→ **ÉNONCÉ**
Recopiez sous forme de liste JSON de chaînes les lignes qui vont du tout début jusqu'à celle qui contient « pyautogui.click(x=325, y=226) », celle-ci comprise, avec une chaîne par ligne et sans les lignes vides. Laissez les images hors de la réponse.

→ **DONNÉES FOURNIES**
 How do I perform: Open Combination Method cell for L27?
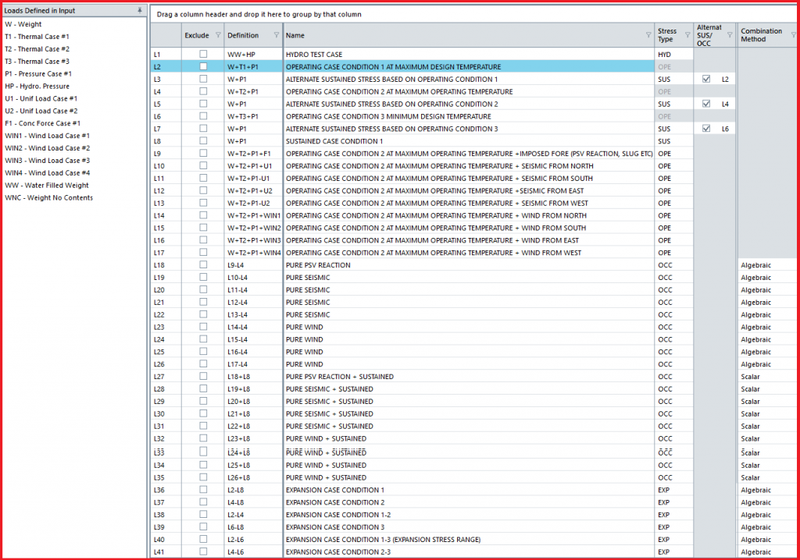tap(765, 377)
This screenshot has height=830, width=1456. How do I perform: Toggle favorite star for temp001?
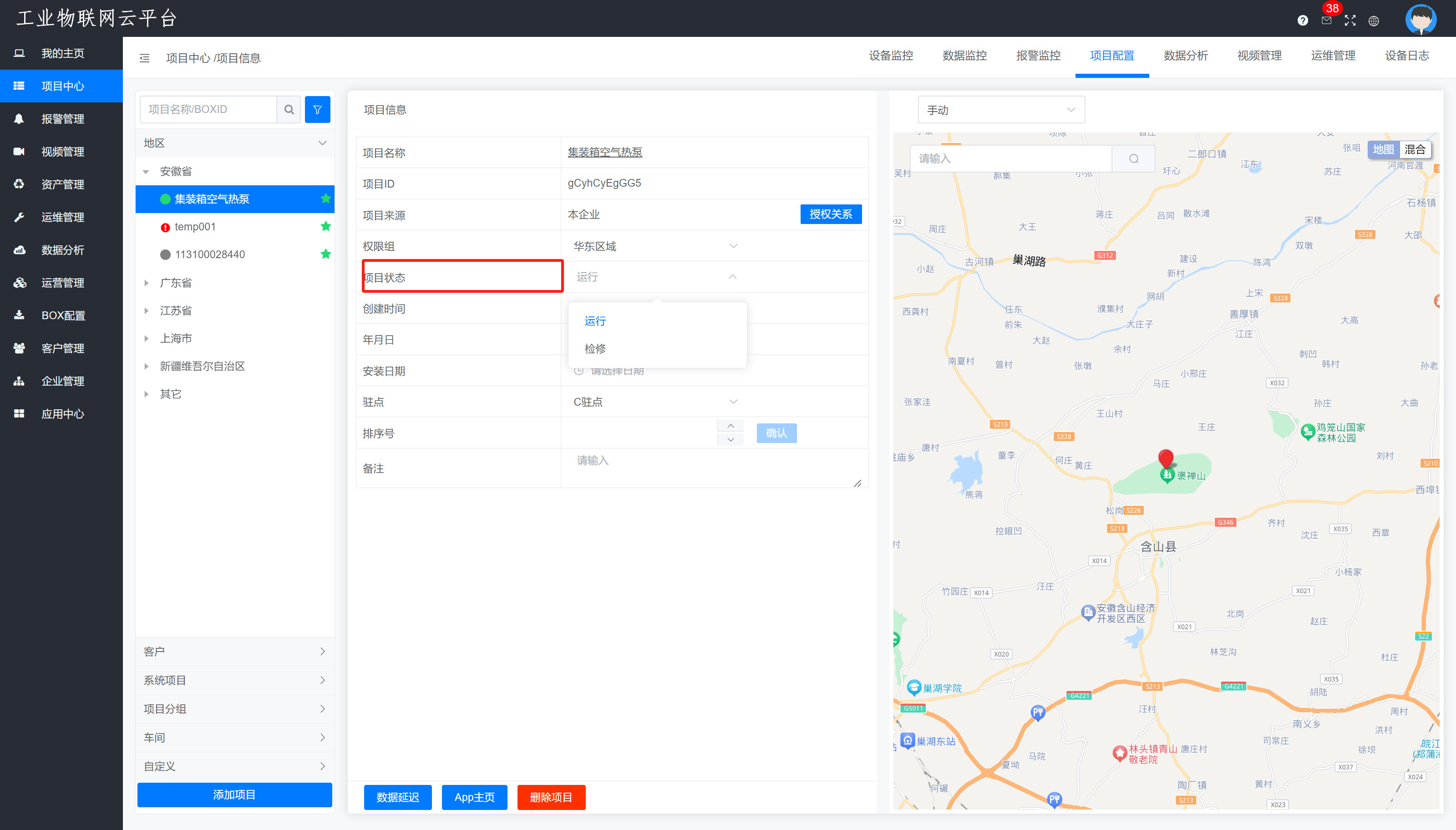pyautogui.click(x=325, y=226)
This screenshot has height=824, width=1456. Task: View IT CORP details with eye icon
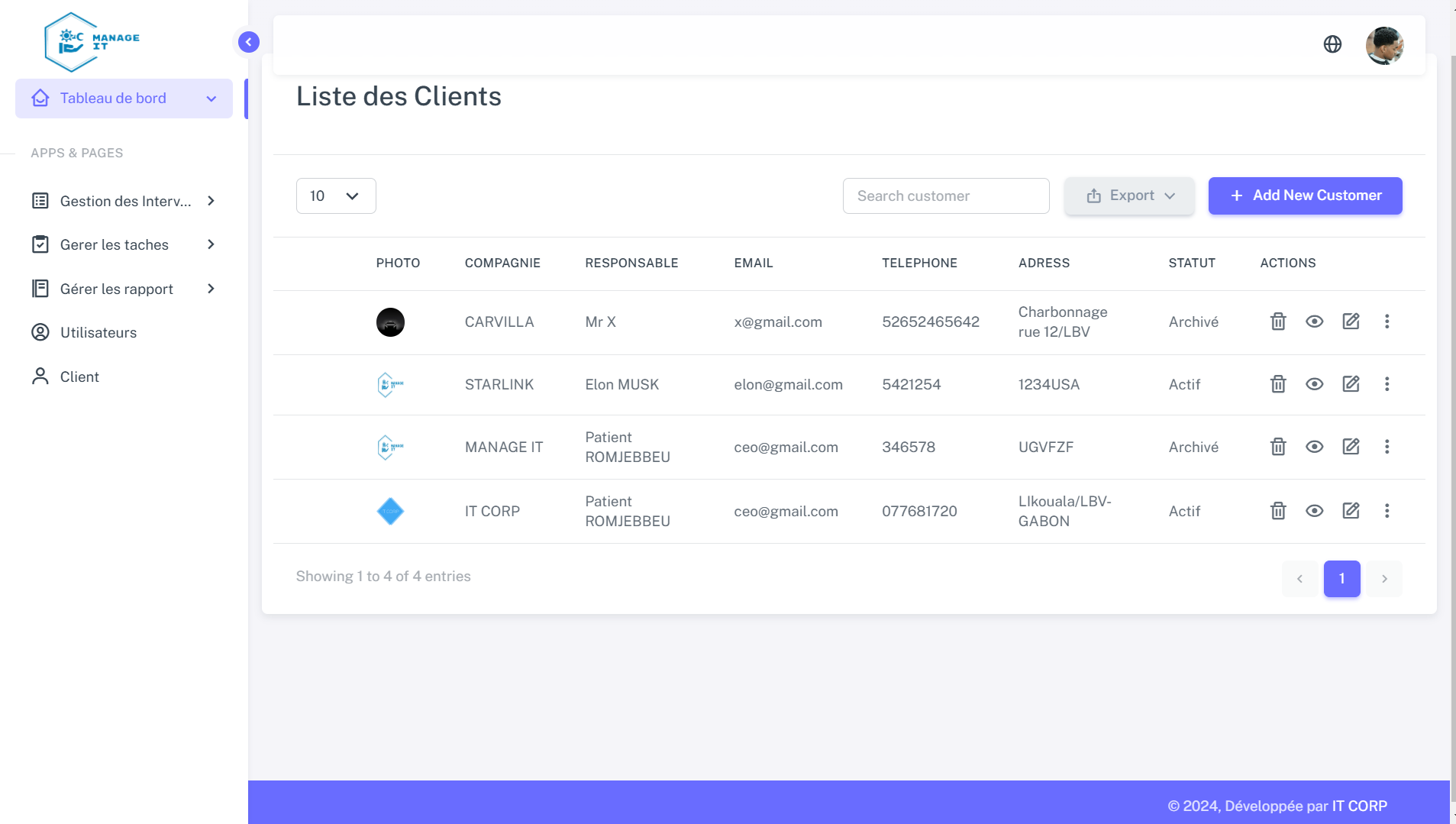tap(1314, 511)
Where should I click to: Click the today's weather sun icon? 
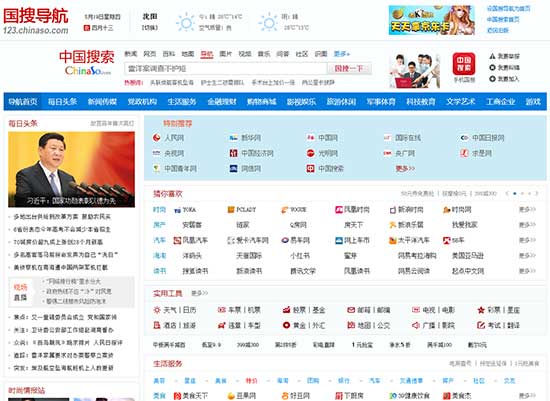[186, 22]
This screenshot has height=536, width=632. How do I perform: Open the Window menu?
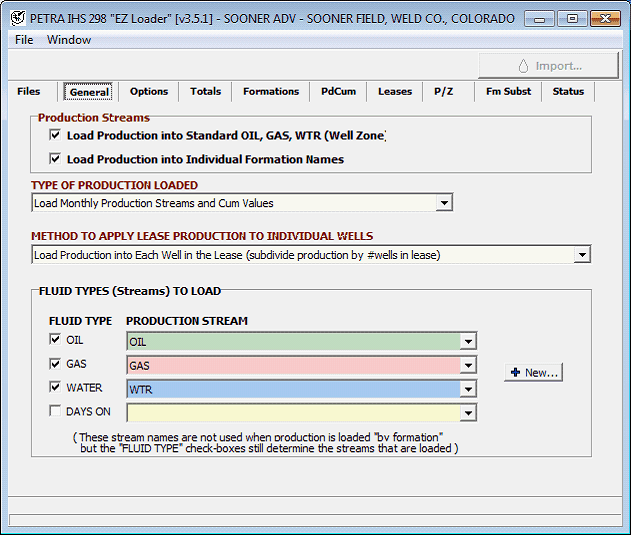tap(69, 40)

→ **CORRIGÉ**
[
  " How do I perform: Open Combination Method cell for L27?",
  "tap(765, 377)",
  "This screenshot has height=830, width=1456. How do I perform: Toggle favorite star for temp001?",
  "pyautogui.click(x=325, y=226)"
]